もう少し詳しく
キャリートレードとは
キャリートレード(Carry Trade)とは、低金利通貨を借りて売却し、その資金で高金利通貨を購入して運用することで、金利差(キャリー)を利益として得る投資手法のことです。為替変動リスクを取りながら、金利差収益を狙います。
キャリートレードの仕組み
### 基本ステップ
1. 低金利通貨を借入(例:円)
2. 高金利通貨に交換(例:米ドル、メキシコペソ)
3. 高金利通貨で運用(債券・預金等)
4. 金利差収益を得る
5. 満期に低金利通貨で返済
### 簡易版(個人投資家)
- FXで高金利通貨を買い建て
- 低金利通貨を売り建てた状態に
- スワップポイント収入を得る
代表的なキャリートレード
### 円キャリートレード
- 円借入→海外通貨で運用
- 日本の超低金利を利用
- 2000年代に大規模に行われた
### 米ドルキャリートレード
- 米ドル借入→新興国通貨で運用
- 米国の低金利時(QE時代)に活発
### スイスフラン・キャリートレード
- スイスフラン借入→ユーロ・新興国通貨で運用
- スイスショック(2015年)で破綻多発
キャリートレードの主要通貨ペア
### 高金利通貨(買い)
- メキシコペソ(金利10%以上)
- 南アフリカランド(金利8%以上)
- トルコリラ(金利40%超、ハイリスク)
- 米ドル(金利5%前後)
### 低金利通貨(売り)
- 日本円(金利0.5%前後)
- スイスフラン(マイナス〜0%)
- 中国人民元(管理通貨)
キャリートレードの利益
### スワップポイント収入
- 毎日のスワップポイント
- 高金利通貨保有で受取
- 例:トルコリラ/円1万通貨で約100円/日
### 為替差益(うまくいけば)
- 高金利通貨上昇で為替差益
- 円安傾向で円キャリー成功
キャリートレードのリスク
### 為替変動リスク
- 高金利通貨の価値下落
- スワップ収入以上の為替損失
- 新興国通貨は長期で価値下落傾向
### 国の信用リスク
- 新興国の経済不安
- デフォルトリスク
- 政治不安定
### 金利政策変更
- 中央銀行の利下げ
- スワップ収入の減少・マイナス化
### レバレッジ・追証
- FX取引のレバレッジ
- 急変動で追証発生
過去の大規模事故
### 2008年:リーマンショック
- 円キャリートレードの巻き戻し
- 急速な円高
- 多数の投資家が大損失
### 2015年:スイスショック
- スイスフラン1日30%急騰
- スイスフラン売りキャリートレードが破綻
- ロスカット遅延で借金多数
### 2018年:トルコショック
- トルコリラ1年で約40%下落
- スワップ収入を遥かに上回る為替損失
FPねこの視点
キャリートレードは「金利差で稼ぐ魅力的な手法」に見えますが、為替リスクが大きく、長期では損失となるケースが多いです。

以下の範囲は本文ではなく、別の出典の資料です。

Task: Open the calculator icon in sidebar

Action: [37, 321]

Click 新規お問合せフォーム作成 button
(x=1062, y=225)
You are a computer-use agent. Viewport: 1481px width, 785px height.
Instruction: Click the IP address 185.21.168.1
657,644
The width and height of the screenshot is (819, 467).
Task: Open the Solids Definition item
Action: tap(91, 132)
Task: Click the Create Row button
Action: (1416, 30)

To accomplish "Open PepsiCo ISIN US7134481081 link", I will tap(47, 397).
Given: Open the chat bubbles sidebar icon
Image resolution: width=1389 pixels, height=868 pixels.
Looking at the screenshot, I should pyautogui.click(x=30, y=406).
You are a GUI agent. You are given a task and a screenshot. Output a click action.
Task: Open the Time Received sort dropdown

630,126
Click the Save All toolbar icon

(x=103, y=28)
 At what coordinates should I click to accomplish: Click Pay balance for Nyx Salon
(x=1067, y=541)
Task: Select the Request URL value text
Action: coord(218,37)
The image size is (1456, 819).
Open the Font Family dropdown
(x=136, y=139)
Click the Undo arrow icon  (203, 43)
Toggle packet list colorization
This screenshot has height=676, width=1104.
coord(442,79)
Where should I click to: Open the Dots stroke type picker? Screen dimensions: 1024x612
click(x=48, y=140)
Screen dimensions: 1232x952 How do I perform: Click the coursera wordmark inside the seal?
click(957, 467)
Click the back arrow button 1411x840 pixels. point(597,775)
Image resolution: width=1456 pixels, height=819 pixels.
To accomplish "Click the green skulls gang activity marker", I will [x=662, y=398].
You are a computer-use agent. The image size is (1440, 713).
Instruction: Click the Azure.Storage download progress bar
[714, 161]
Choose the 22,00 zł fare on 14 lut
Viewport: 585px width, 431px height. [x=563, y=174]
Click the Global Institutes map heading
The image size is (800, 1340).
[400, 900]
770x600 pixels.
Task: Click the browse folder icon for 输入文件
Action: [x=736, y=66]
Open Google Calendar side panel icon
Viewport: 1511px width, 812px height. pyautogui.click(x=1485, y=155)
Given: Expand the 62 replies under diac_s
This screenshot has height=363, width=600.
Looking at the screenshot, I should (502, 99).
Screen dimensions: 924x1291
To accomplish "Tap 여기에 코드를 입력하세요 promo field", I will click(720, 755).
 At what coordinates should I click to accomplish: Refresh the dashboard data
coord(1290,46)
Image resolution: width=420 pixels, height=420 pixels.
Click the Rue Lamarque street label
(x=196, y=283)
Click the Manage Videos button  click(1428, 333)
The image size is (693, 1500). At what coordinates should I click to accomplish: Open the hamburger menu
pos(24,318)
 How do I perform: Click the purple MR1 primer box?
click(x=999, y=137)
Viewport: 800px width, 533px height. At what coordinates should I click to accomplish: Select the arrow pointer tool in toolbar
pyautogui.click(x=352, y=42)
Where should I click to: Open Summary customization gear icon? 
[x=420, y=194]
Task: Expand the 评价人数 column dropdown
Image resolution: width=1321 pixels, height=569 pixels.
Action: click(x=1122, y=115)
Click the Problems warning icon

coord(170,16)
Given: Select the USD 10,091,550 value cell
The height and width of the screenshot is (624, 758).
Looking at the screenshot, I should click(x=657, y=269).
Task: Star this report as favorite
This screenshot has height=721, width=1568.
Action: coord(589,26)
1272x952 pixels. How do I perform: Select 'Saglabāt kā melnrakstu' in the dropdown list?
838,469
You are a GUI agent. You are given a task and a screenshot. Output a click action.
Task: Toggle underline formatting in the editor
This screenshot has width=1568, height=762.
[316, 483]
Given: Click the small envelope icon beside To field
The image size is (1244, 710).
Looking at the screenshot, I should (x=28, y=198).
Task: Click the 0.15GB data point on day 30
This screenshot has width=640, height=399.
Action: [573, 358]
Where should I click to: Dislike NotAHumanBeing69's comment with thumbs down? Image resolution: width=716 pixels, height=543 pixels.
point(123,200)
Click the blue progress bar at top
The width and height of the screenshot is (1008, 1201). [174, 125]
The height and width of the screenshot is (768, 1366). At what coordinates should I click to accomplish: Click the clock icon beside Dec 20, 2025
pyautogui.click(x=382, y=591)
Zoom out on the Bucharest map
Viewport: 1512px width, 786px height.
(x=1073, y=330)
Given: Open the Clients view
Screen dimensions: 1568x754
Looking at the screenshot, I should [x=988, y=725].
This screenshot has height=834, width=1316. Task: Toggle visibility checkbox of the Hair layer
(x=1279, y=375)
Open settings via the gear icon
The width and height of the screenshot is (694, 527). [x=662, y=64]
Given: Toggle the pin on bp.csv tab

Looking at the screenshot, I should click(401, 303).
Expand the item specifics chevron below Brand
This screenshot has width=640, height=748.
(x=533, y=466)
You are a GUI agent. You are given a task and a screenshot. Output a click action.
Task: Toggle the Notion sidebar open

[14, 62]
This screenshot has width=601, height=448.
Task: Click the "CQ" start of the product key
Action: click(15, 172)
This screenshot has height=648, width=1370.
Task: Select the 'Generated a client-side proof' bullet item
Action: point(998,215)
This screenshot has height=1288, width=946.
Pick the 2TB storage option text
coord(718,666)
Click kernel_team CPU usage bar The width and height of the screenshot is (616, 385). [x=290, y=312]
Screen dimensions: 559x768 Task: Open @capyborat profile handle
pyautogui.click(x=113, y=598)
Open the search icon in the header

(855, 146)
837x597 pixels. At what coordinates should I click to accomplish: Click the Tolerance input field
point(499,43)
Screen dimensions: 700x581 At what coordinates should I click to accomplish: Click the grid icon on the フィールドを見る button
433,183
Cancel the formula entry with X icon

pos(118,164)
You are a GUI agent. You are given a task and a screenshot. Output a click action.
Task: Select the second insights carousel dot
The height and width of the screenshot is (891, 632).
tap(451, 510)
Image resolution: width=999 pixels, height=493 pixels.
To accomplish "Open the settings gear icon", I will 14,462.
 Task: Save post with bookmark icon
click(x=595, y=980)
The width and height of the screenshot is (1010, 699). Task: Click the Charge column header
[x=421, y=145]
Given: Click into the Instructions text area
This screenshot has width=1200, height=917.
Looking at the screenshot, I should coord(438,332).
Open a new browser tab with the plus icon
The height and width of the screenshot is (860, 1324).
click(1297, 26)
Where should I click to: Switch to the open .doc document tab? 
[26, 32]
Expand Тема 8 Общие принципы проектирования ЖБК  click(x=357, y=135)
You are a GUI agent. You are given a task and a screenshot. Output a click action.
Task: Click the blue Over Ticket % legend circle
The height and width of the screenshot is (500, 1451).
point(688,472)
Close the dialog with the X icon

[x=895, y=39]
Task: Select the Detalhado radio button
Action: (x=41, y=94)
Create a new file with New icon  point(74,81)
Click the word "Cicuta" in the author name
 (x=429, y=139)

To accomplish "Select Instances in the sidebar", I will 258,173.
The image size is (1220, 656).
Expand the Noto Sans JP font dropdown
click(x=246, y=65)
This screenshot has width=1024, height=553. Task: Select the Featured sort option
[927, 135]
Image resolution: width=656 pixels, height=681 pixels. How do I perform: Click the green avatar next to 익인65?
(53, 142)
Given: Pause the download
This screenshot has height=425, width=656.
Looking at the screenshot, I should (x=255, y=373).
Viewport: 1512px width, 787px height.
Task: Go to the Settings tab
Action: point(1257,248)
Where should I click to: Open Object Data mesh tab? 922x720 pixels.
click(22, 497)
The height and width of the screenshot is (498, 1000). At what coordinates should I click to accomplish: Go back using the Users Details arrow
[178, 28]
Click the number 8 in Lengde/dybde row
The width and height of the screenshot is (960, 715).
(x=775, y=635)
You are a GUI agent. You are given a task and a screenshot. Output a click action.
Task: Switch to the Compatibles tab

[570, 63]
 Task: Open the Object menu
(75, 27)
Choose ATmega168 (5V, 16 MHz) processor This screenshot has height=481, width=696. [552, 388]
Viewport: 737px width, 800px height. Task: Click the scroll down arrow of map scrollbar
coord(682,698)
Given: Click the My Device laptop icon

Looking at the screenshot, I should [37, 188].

「高金利通貨は将来価値が下がる」というのが市場の予想なので、その通りに動くことが多い。長期インデックス投資のほうが、はるかに安定したリターンが期待できる手法と言えるでしょう。
具体例
例えば、トルコリラ/円を年スワップ収入36,500円(1日100円×365日)と仮定して10万通貨保有。年間36.5万円のスワップ収入ですが、過去10年でトルコリラは円に対して80%以上下落。為替損失を考慮すると大幅な赤字となります。
よくある誤解
「キャリートレードは安定して稼げる」と思われがちですが、巻き戻し時の急変動で破滅的損失となるケースが歴史上何度も発生しています。「ピーター・パン投資戦略」(落ち続けるまで気付かない)とも揶揄されます。